Amagi funding: Note that the ad network had recently raised an undisclosed amount in funding from Premji Invest (the family office of Wipro’s chairman Azim Premji) and Mayfield Fund, which it said it would use to grow in India and internationally, including to set up new offices in the UK, US and Singapore. The company had previously also raised Rs 30 crore from Mayfield Fund and existing investors, Nadathur Group and Ojas Ventures in July 2013, adding to the Rs 37 crore it raised from Nadathur Group and Ojas Ventures back in 2011.
– Last week, mobile ad-tech firm Tyroo launched its Product Listing ads (PLA) which would be open to all App publishers and would compete with Google and Facebook’s PLA. The company said that its Product Linked Ads show relevant products as per consumer interest, reducing their efforts of buying products online.

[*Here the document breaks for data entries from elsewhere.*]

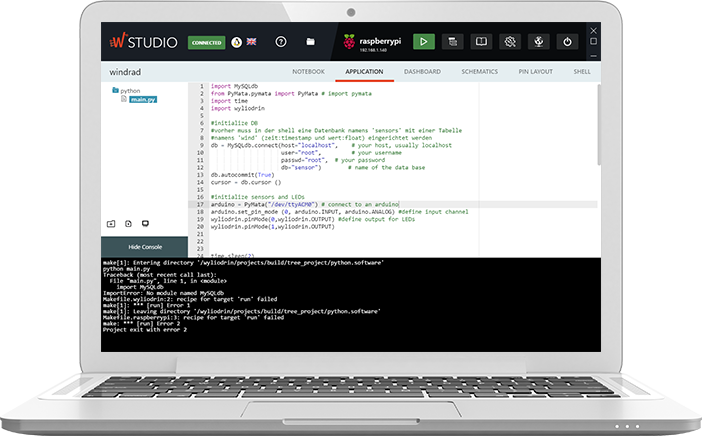Open the SCHEMATICS tab

[x=479, y=72]
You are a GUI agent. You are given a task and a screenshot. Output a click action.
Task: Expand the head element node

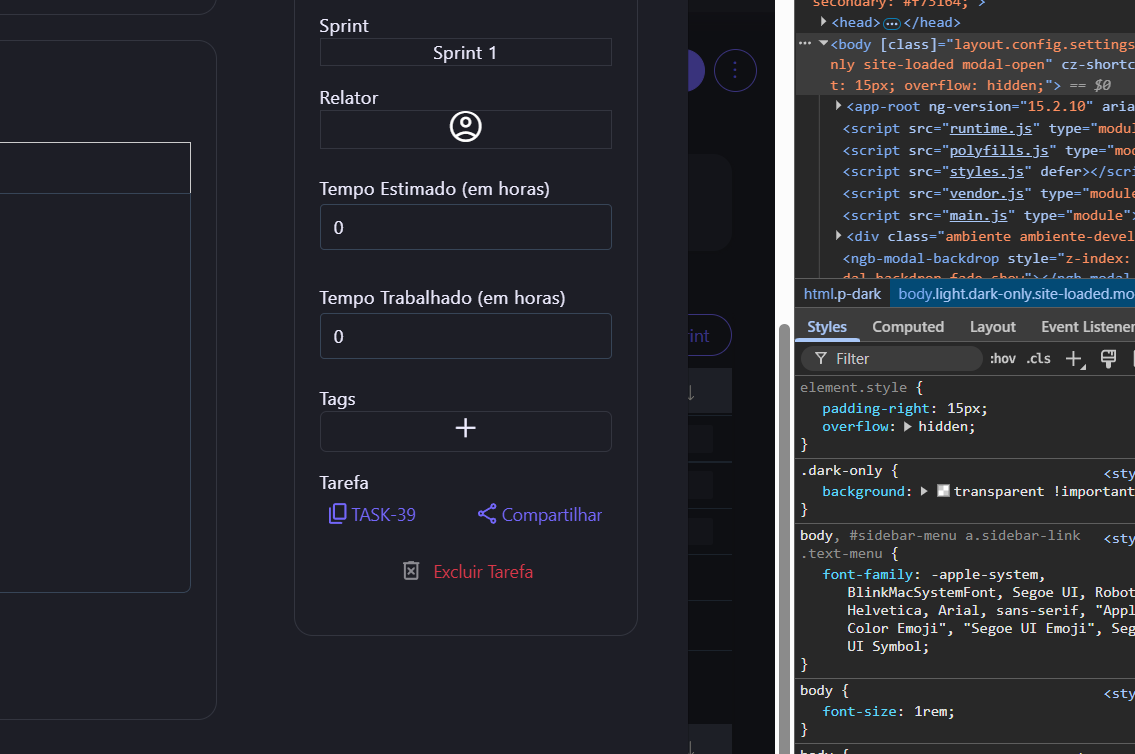pos(824,22)
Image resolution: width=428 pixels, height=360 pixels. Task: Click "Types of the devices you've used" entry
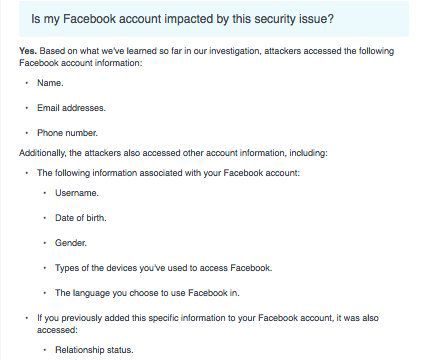[164, 268]
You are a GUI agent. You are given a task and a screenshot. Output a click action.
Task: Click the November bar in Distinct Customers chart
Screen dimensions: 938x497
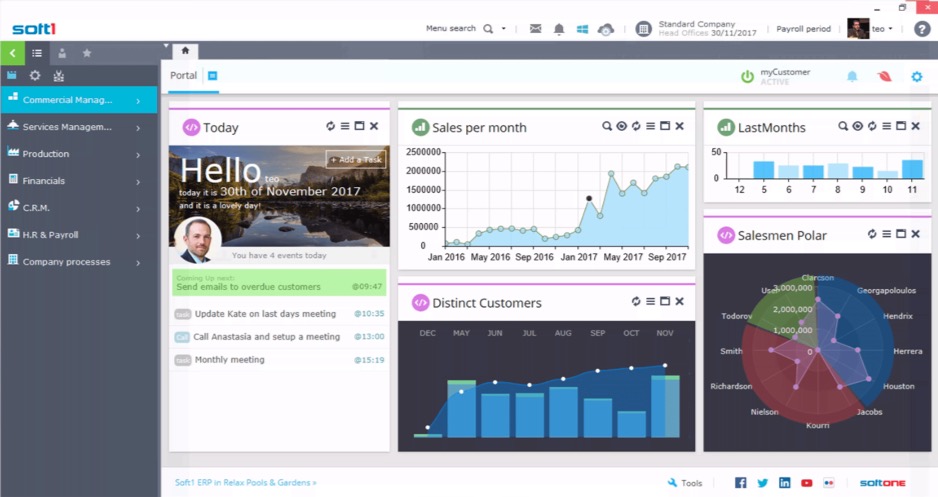click(665, 406)
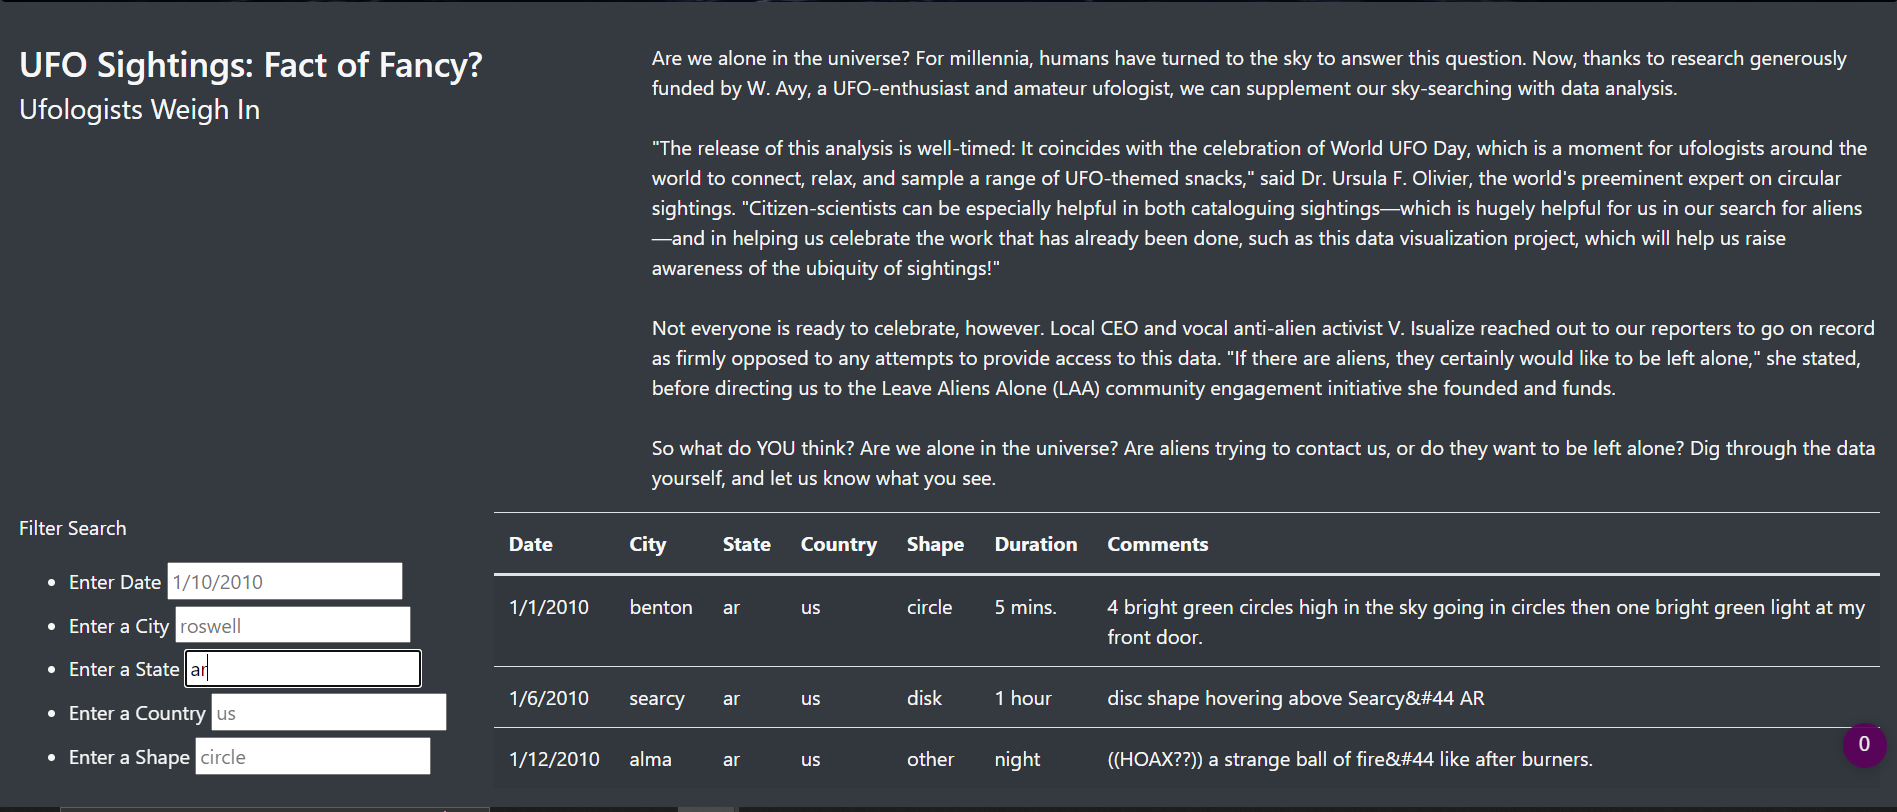
Task: Click the Enter a City text box
Action: [x=292, y=626]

– Last week, InMobi tied up with Amazon India, Paytm and other marketplaces and launched Miip, its advertising discovery platform. The platform will be launched in its beta version soon with apps like Shopclues, Swiggy, Moneyview, Nestaway, Urban Ladder, Vozpop, Wooplr and Zimmber sporting its features. Miip essentially shows up as an animated green monkey on apps, suggesting users which products they can buy. For example, when listening to music, the monkey pops up with relevant merchandise, track reviews, concert tickets, music equipment or trending rock collections in one place.
– Last month month, Google introduced Search Ads in the Google Play Store for advertisers and developers that use Search app install campaigns on their AdWords account.
– In May, mobile marketing and advertising firm Vserv launched a new commerce solution for telecom and DTH operators where users could buy data, voice and segmented channel packs through advertisements and complete transactions for the services.
– In July, Ad technology platform Adadyn (previously known as Ozone Media)reported that it saw 2 billion desktop impressions daily, 300 million mobile impressions daily and over 1 million fraudulent impressions detected and rejected daily across 136 countries in the first half of 2015.